Re: Fink: KafkaProducer Data Loss

Posted by ninad on
URL: http://deprecated-apache-flink-user-mailing-list-archive.369.s1.nabble.com/Fink-KafkaProducer-Data-Loss-tp11413p14522.html

Hi Gordon, I was able to reproduce the data loss on standalone flink cluster also. I have attached a stripped down version of our code here:

Environment:
Flink standalone 1.3.0
Kafka 0.9

What the code is doing:
-consume messages from kafka topic ('event.filter.topic' property in application.properties)
-group them by key
-analyze the events in a window and filter some messages.
-send remaining messages to kafka topc ('sep.http.topic' property in application.properties)

To build:
./gradlew clean assemble

The jar needs path to 'application.properties' file to run

Important properties in application.properties:
window.session.interval.sec
kafka.brokers
event.filter.topic --> source topic
sep.http.topic --> destination topic

To test:
-Use 'EventGenerator' class to publish messages to source kafka topic
        The data published won't be filtered by the logic.
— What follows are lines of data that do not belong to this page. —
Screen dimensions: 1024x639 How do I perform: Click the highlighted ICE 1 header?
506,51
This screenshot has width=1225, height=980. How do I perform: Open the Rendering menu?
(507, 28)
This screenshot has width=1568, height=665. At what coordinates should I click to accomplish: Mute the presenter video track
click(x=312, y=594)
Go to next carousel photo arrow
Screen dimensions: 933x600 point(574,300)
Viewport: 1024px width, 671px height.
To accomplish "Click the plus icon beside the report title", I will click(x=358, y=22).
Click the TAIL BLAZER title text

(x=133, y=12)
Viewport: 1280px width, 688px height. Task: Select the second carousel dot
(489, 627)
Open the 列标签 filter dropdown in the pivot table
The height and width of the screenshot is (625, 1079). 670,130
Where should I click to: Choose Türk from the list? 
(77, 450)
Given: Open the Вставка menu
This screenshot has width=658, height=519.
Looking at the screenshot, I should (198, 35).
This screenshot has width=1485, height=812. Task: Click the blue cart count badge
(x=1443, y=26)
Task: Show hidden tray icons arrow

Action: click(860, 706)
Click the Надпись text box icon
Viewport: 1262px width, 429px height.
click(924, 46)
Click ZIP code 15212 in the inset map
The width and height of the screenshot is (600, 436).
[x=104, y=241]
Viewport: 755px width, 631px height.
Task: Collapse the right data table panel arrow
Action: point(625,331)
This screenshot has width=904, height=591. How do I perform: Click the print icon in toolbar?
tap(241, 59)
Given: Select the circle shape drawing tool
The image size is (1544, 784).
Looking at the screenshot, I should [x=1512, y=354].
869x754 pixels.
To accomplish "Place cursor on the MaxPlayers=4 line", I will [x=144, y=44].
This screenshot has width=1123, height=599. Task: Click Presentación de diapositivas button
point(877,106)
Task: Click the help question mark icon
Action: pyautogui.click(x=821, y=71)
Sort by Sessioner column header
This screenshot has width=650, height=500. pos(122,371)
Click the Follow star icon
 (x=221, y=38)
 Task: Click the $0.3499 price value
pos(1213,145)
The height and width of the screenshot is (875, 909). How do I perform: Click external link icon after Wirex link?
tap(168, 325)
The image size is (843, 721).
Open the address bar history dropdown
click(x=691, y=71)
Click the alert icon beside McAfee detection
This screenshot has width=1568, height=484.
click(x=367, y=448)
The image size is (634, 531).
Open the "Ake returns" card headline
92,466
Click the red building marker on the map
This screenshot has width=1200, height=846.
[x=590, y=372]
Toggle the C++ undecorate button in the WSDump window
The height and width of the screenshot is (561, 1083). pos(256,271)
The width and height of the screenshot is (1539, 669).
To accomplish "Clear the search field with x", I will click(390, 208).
If you publish 10 messages to the source topic,
        those 10 messages should be sent to the destination topic.

-Once we  see that flink has received all the messages, bring down all kafka brokers

-Let Flink jobs fail for 2-3 times.

-Restart kafka brokers.

Note: Data loss isn't observed frequently. 1/4 times or so.

Thanks for all your help.

eventFilter.zip